Nadie los había molestado, ya que los treinta guerreros, los cristianos y los griegos vigilaban de noche y de día en los caminos que llevaban hasta el mar.
No obstante, cierto día, cuando la duquesa estaba totalmente restablecida, un jinete que portaba en la punta la lanza un banderín de seda blanca, apareció, solicitando hablar con Muley-el-Kadel.
Fue llevado a la casa.
Sin decir una palabra sacó de la parte trasera de su silla un cofrecillo y, depositándolo en manos del León de Damasco, que se había tornado lívido, dijo:
—De parte de Selim, nuestro gran sultán.
Y emprendió la marcha al galope.
—¿Qué os sucede, Muley? —inquirió la duquesa, que había estado presente en aquella escena.

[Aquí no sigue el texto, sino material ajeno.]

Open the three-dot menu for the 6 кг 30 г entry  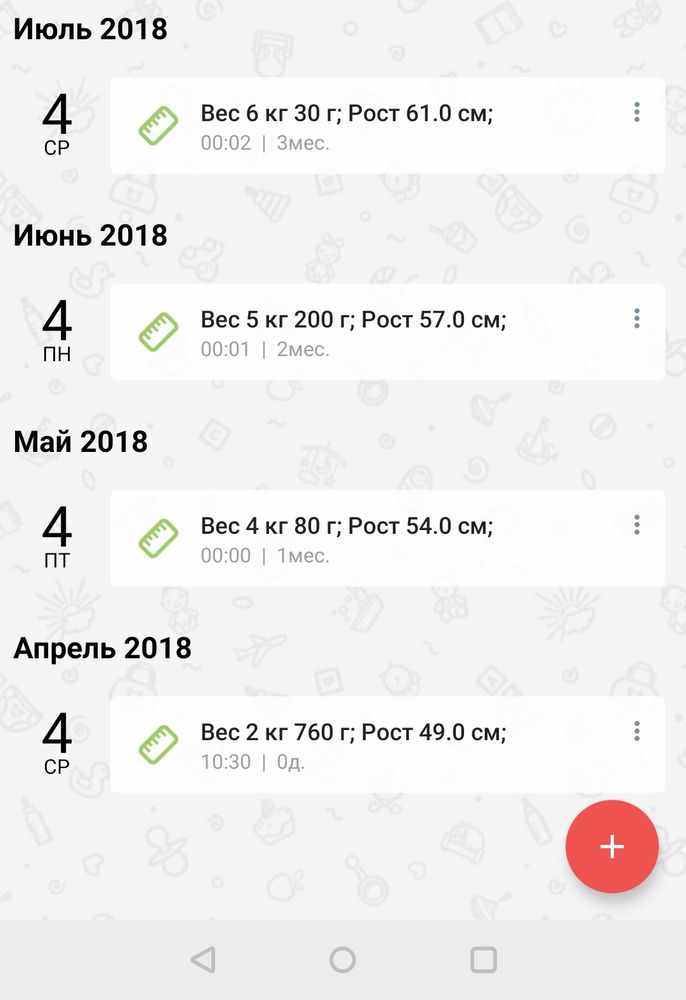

—¡Fijaos! —contestó el árabe con voz turbada.
Destapó el cofrecillo, que era de plata cincelada, y le mostró un elegante cordón de seda negra que se hallaba en su interior.
Leonor lanzó una exclamación de espanto. Aquél era el lazo que el sultán regalaba a los que caían en desgracia; se trataba de una muda orden para que se ahorcara.
—¿Tú, Muley…? —inquirió la duquesa, con gran ansiedad.
—¡La vida es demasiado hermosa a tu lado para que acate esta orden! —repuso el joven León de Damasco. —¡Reniego de la religión de mis padres y de Mahoma y me convierto a la tuya! ¡Condúceme a Italia, Leonor! ¡Desde este instante soy cristiano y sabes cuánto te quiero!
Ya de noche, al amparo de las tinieblas, una galeota abandonaba silenciosamente la ensenada de Luda con rumbo a Italia.
A bordo de ella iban la duquesa, Muley-el-Kadel, Perpignano, los dos marineros y los renegados griegos.